Problem set:
• a. In the passage on China's New Normal, to roughly what annual rate has economic growth slowed?
• b. Repeat the part of the passage on China's New Normal starting at "As was clear" and ending at "US and Europe.".

=== Given passage ===

The second is China’s ‘New Normal’. Now heard everywhere, this term – though uses vary – both describes a situation where economic growth has slowed to around 7% per year or less, and promotes a new paradigm emphasising quality of life, poverty elimination, protecting the vulnerable, and care for the environment.
Chiming with the slogan ‘ecological civilisation’, this signals a stronger commitment to ‘greenisation’ to tackle the environmental consequences of rapid growth and urbanisation – experienced most viscerally in the extreme air pollution experienced by the residents of Beijing and other major cities. In the New Normal, it seems, domestic development is to be sustainable development.
Flows of money, flows of knowledge
How these shifts will play out in practice amidst China’s complex internal and external relations remains to be seen. But what is clear is that these changing flows of money and investment will be accompanied by changing flows of knowledge and learning.The New Normal places a premium on innovation to tackle sustainable development challenges.
As was clear in the rich discussions at the conference on ‘Pathways to Sustainability in a Changing China’ hosted by the STEPS Centre and partners at Beijing Normal University this week, China’s multiple innovation pathways in areas like low-carbon energy, seeds and agriculture, health service provision and sustainable cities can both enrich and draw from experiences in other countries. This event launched the China Hub of the STEPS Global Pathways to Sustainability Consortium, which we hope will facilitate joint research, learning and policy engagement in coming years with other Hubs in Argentina, East Africa and India as well as the US and Europe.
Mutual learning was also the key theme of our launch event for the Centre for Rising Powers and Global Development. This brought top Chinese researchers and policymakers together with the Centre’s other international partners in a roundtable to showcase ideas around global governance and finance, and development co-operation in areas such as agriculture, health and social policy.

=== Given information ===

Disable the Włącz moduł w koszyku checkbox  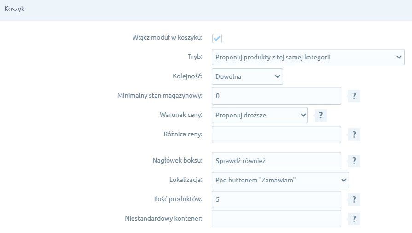pos(217,38)
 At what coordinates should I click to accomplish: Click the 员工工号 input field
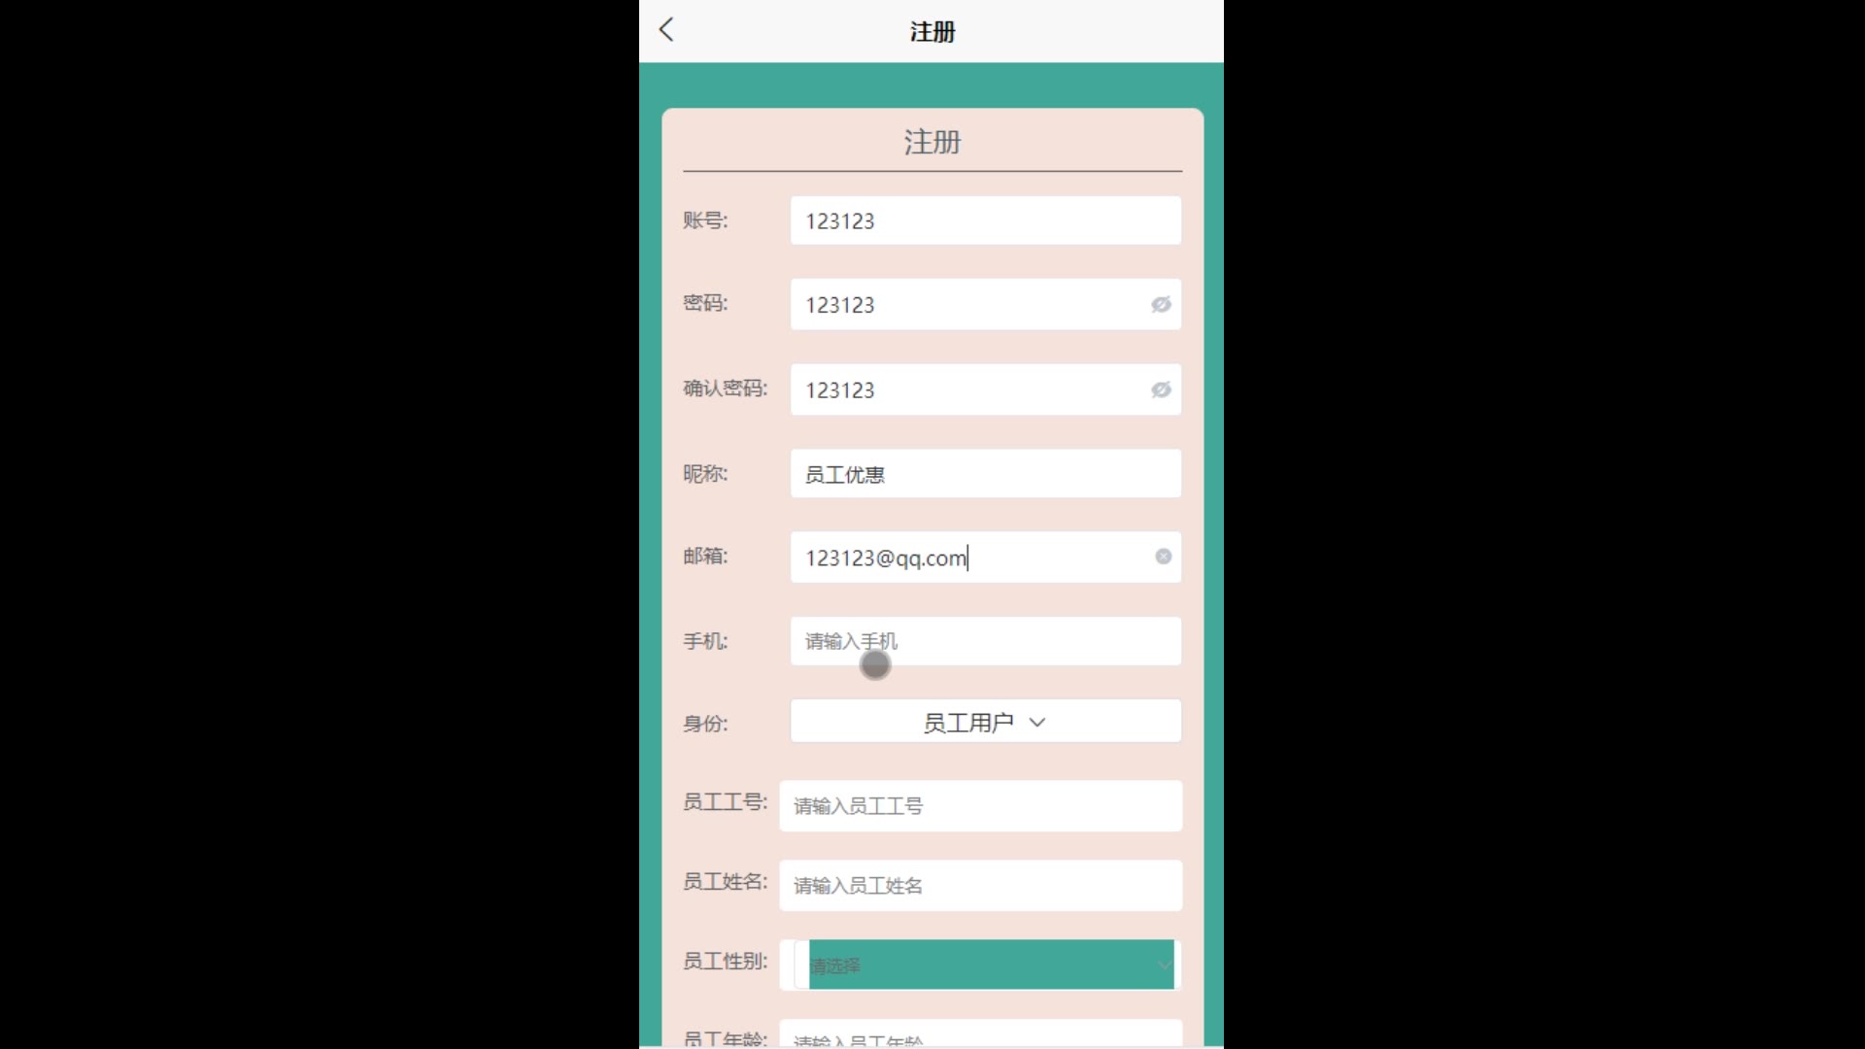[x=981, y=805]
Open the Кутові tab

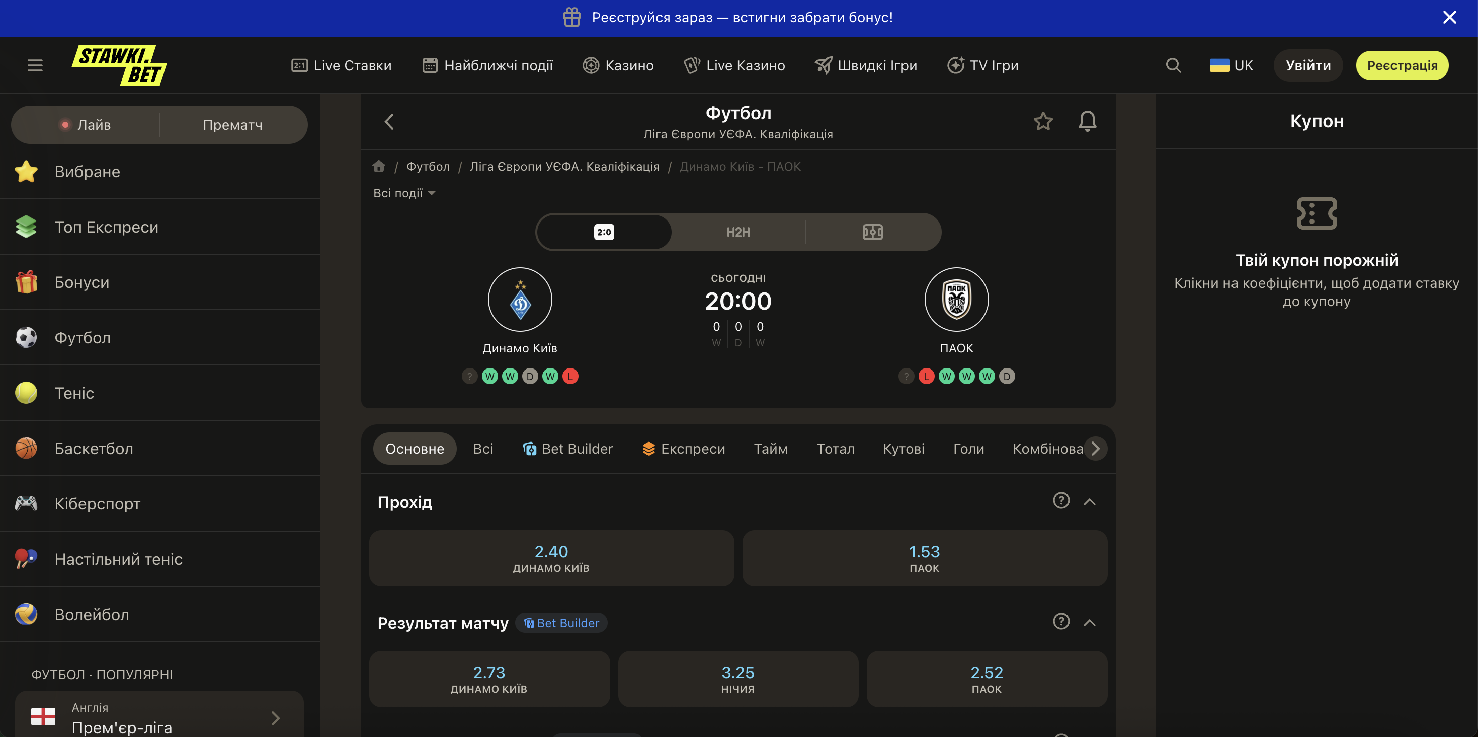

===

Written responses:
• a. Around 7% per year or less.

• b.
As was clear in the rich discussions at the conference on ‘Pathways to Sustainability in a Changing China’ hosted by the STEPS Centre and partners at Beijing Normal University this week, China’s multiple innovation pathways in areas like low-carbon energy, seeds and agriculture, health service provision and sustainable cities can both enrich and draw from experiences in other countries. This event launched the China Hub of the STEPS Global Pathways to Sustainability Consortium, which we hope will facilitate joint research, learning and policy engagement in coming years with other Hubs in Argentina, East Africa and India as well as the US and Europe.